Prenatal Pilates is specifically designed to accommodate the needs of the expectant mother. Doing Pilates can safely boost your physical and mental health. Because Pilates focuses on increasing stability, in addition to strengthening the entire body, it can help relieve joint pain—and prevent it from even occurring in the first place. Thanks to the focus on better posture, alignment and body awareness, Pilates is known for helping to relieve back and hip pain and sciatica while helping to alleviate symptoms of pubic synthesis, a common pregnancy condition.
The deep breathing, as well as the mind-body connection, emphasized in Pilates sessions and classes helps to prepare mothers for labor and childbirth, and helps to better cope with the emotional ups and downs many women experience during pregnancy.
Pilates will support you through the three trimesters of pregnancy and support your body through all the changes it undergoes.
Self-care is of the utmost importance now. Postnatal Pilates can help prevent common postpartum issues, such as lower-back and shoulder tension. The deep breathing emphasized leads to more energy, mental clarity and patience.

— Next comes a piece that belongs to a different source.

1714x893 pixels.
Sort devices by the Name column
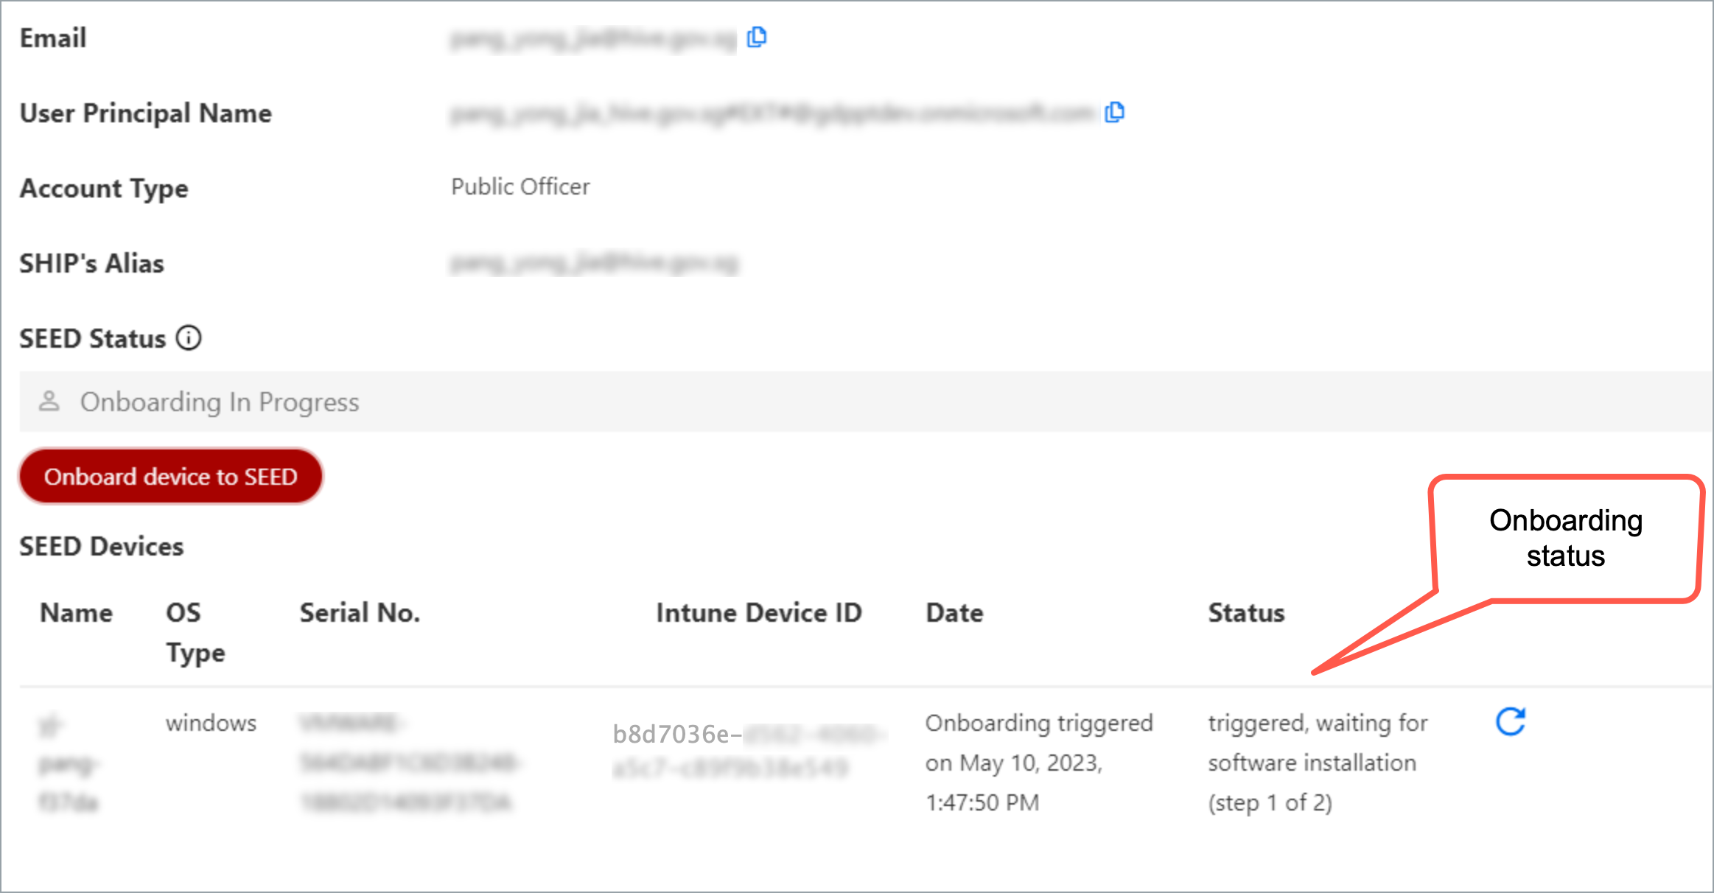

Pilates can help to accelerate the recovery process, making you feel calmer and more connected in the process. The right exercises can also help heal diastasis recti, which is an excessive separation of the abdominals common in postpartum women, and gradually tone back the pelvic floor muscles.
Postnatal Pilates will help the new mother safely recover figure and muscle tone, and strength from within, while reconnecting with one's own body, recharging the batteries and enjoying the practice with the baby in a safe environment with other mothers who share the same path and moment in life.

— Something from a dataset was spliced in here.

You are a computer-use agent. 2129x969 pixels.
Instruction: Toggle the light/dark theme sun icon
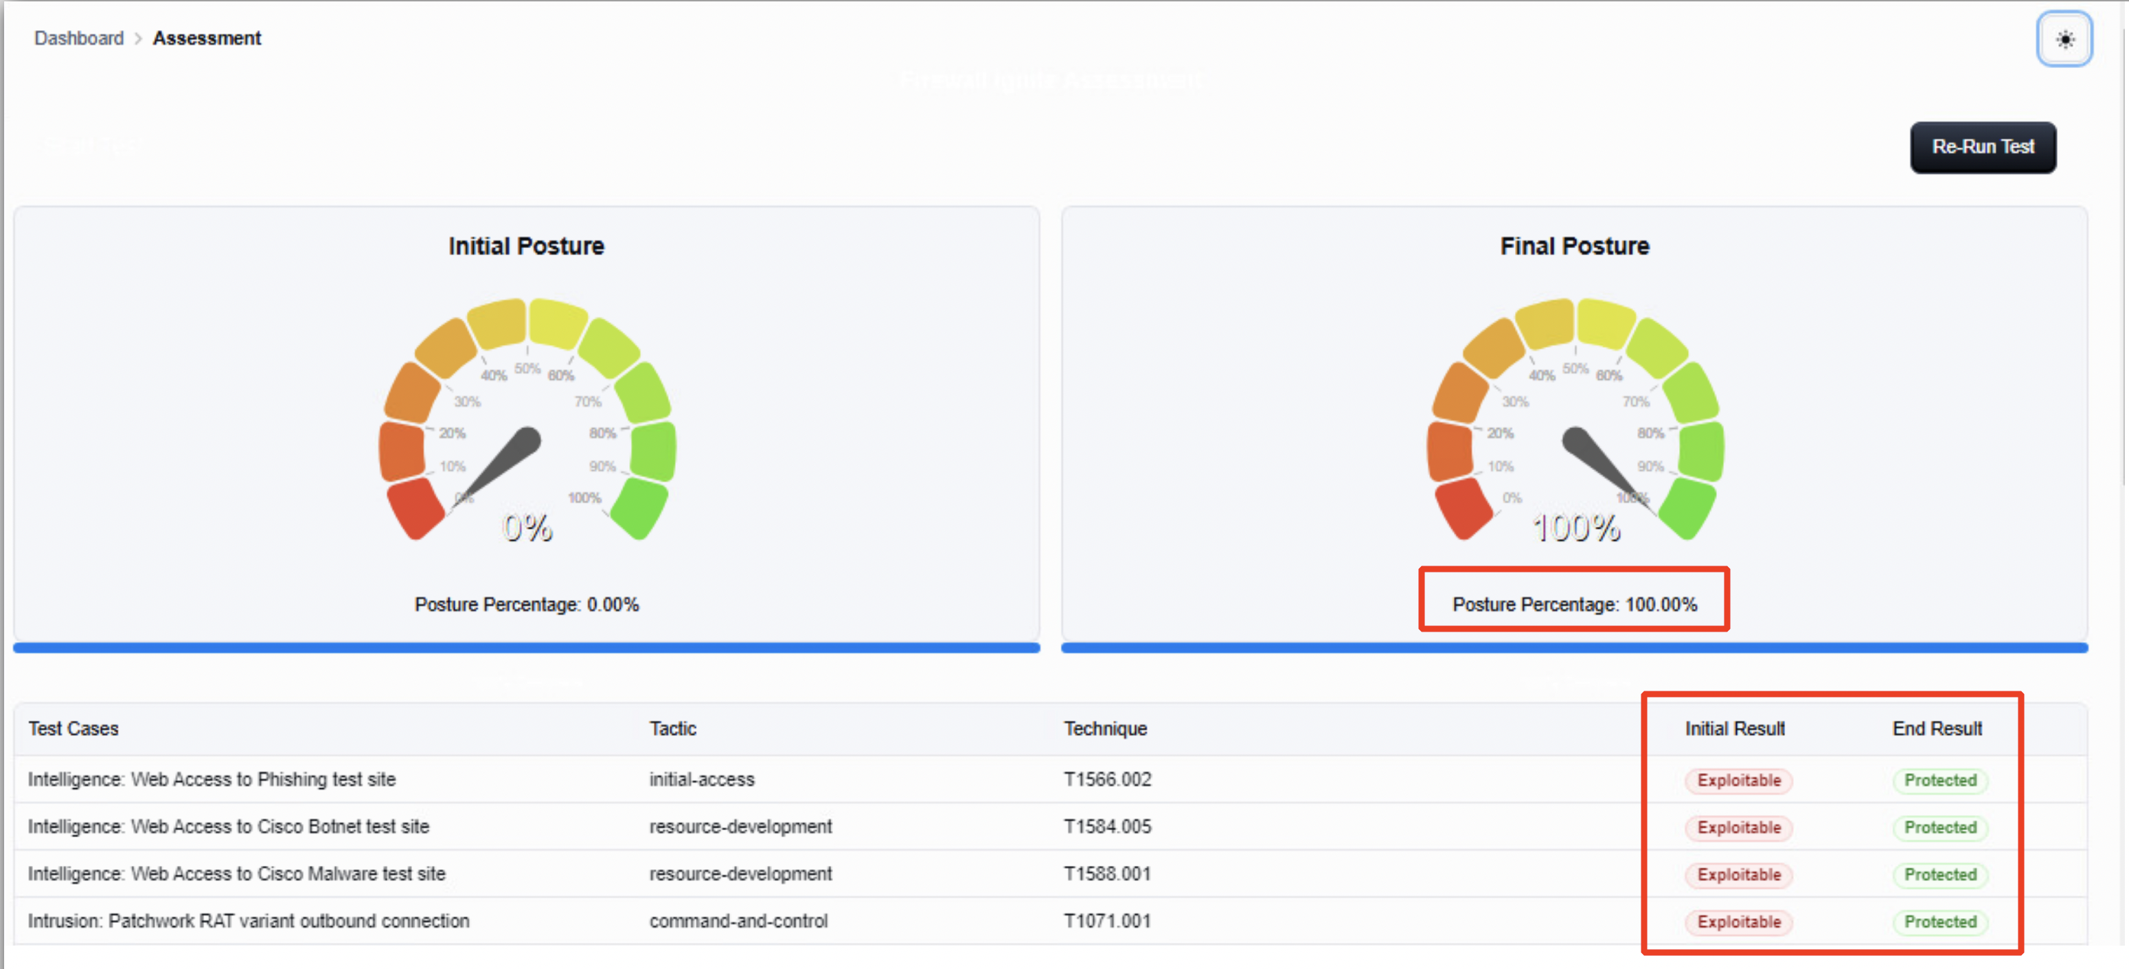pos(2064,39)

A few tips to enjoy your experience at Happynes't...
We recommend light clothing, whatever you feel comfortable with (shorts, leggings and tank top).
We provide all the material necessary, yoga mat and accessories (without additional fee). If you prefer, you can of course take your own yoga mat.
Come to class on a semi-empty stomach and try not to eat any heavy meals 2-3 hours before class. However, make sure you are well nourished as you will need energy for your class.
Be well hydrated and drink plenty of water before class.
Wash your feet and hands before entering the yoga room.
Talk to your teacher before class about any injuries or special conditions you have that might affect your practice. This way teachers will know what modifications to give you to make your practice more accessible.
Stay in the room during the all class. You may lie down or rest at any time, but commit to staying in the room for the entire class.
Relax about the language, and your skill in English. This is a Pilates&Yoga studio, not a language school. The teachers will always make sure to give clear and comprehensible explanations.
Level of Classes
Most of our classes are suitable for newcomers. If you are unsure about which class to do, don't hesitate to ask our staff.
Arrive at least10 minutes prior to class start time (First comers are advised to arrive 20 minutes before the class starts).
Mobile phone in off mode
Respect the calm that prevails in the studio
Avoid chatting during the classes.
Leave shoes, clothes and large items in the changing room.
Don't bring personal belongings into the studio.
Come to class on a semi-empty stomach (no food 2 hours prior to class).
Wash your feet and hands prior to class.
Refrain from wearing any fragrances.
Don't step on the Yoga mat of other participants.
Store the material on the designated storage in an orderly fashion
...And above all, enjoy!
Prenatal and Postnatal Pilates classes are designed for all stages of your pregnancy.
Through and after your pregnancy, the body goes through a series of changes, which can lead to a decreased sense of balance and endurance—and fatigue, lots of fatigue. Pilates is there to support you at every stage, at your own pace.